With the new K8s operator it unveiled last week, Cloudian is prepped to help its customers take the next step in supporting cloud-like applications. According to Sanjay Jagad, Cloudian’s senior director of products and solutions, the company’s new K8s operator lowers the barrier of entry for companies that want to pair enterprise object storage capabilities with Kubernetes in an easy-to-use manner.

“With our operator, you can now provision [storage] and access your Cloudian infrastructure or Cloudian object storage within the applications,” Jagad says.  “So you can get the benefits of the underlying private cloud-like platform, because of the very nature that it’s scalable and it offers a lot of other valued features and functionality that are needed for the modern application.”

Currently, customers don’t have many choices when it comes to connecting object stores with K8s applications, according to Cloudian. Customers with large engineering teams can develop connectors, but they’re largely manual.  Others use container storage interfaces (CSIs) that connect K8s with traditional block and file-level storage

“What we see is yes, that [CSI method] is good to get started,” Jagad says. “But when we get our application into production, what we are looking for really is a lot more. We want a storage platform that scales. We want the security. We want the ability to have it be declarative through APIs. And that’s not what they’re getting today.”

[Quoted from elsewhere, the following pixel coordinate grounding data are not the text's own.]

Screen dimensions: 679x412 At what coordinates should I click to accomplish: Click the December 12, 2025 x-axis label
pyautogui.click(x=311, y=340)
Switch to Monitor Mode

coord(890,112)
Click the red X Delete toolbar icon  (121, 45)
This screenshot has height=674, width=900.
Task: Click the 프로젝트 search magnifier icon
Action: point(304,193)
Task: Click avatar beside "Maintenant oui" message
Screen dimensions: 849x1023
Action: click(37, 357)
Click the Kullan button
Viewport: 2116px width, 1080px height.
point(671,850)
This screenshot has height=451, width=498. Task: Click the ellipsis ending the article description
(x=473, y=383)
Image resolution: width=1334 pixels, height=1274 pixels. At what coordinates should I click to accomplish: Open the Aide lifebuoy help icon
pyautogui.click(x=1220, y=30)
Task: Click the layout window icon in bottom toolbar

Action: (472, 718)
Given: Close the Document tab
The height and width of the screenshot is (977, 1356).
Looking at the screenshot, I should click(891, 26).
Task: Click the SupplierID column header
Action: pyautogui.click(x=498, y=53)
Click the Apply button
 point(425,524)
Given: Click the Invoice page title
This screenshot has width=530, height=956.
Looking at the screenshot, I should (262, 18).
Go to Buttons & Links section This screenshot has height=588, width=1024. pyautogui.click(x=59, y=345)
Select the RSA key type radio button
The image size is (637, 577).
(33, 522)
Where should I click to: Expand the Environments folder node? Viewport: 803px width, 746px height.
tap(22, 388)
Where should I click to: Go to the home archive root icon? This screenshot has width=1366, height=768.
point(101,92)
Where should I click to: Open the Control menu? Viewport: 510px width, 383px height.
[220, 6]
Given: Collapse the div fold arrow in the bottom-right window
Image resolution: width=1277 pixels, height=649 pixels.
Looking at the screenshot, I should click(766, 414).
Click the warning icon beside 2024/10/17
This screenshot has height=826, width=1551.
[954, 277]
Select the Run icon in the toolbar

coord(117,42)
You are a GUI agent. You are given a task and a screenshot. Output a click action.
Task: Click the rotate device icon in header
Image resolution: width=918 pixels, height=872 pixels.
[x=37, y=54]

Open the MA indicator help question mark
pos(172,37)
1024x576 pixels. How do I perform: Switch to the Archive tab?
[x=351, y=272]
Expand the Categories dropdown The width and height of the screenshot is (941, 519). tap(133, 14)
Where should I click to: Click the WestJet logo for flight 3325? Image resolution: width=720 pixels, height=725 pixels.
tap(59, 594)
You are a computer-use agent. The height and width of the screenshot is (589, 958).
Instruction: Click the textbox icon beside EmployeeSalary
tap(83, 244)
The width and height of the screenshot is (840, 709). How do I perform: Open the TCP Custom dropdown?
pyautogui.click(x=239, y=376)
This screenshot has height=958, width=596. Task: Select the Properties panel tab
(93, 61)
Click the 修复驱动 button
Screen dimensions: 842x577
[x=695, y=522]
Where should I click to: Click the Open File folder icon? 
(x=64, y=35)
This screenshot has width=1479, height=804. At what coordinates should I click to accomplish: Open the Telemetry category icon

If customers are in the cloud, object stores like Amazon Web Services’ S3 provide a native interface for K8s through their own K8s operators. But Cloudian’s customers typically do not want to run in the public cloud, or at least want to maintain some on-premise presence as part of a hybrid setup.

According to Toor, many of Cloudian’s customers aren’t necessarily ready to start using object storage with K8s applications, but they want to be ready when the time comes.

The customers are saying “I need to have a production environment that’s Kubernetes-ready,” Toor says. “We’re not seeing a lot of this on-prem yet…But a lot of our customer are lookig toward this as a future development that’s coming fast, and they want to be ready.”

To get existing applications to run in the modern cloud-like manner, they need to be containerzed using Docker and adapted to be managed under Kubernetes. That’s no small feat, and requires quite a bit of engineering. As Cloudian’s customers start rolling out contaizerd applicaiotns, Toor expects to see demand for the K8s operator increase.

“They have workloads they want to run today, right now, on object storage that don’t rely on Kubernetes,” Toor says. “But they want a system that they know is going to extend into that environment, so we’re essentially paving a path for them.”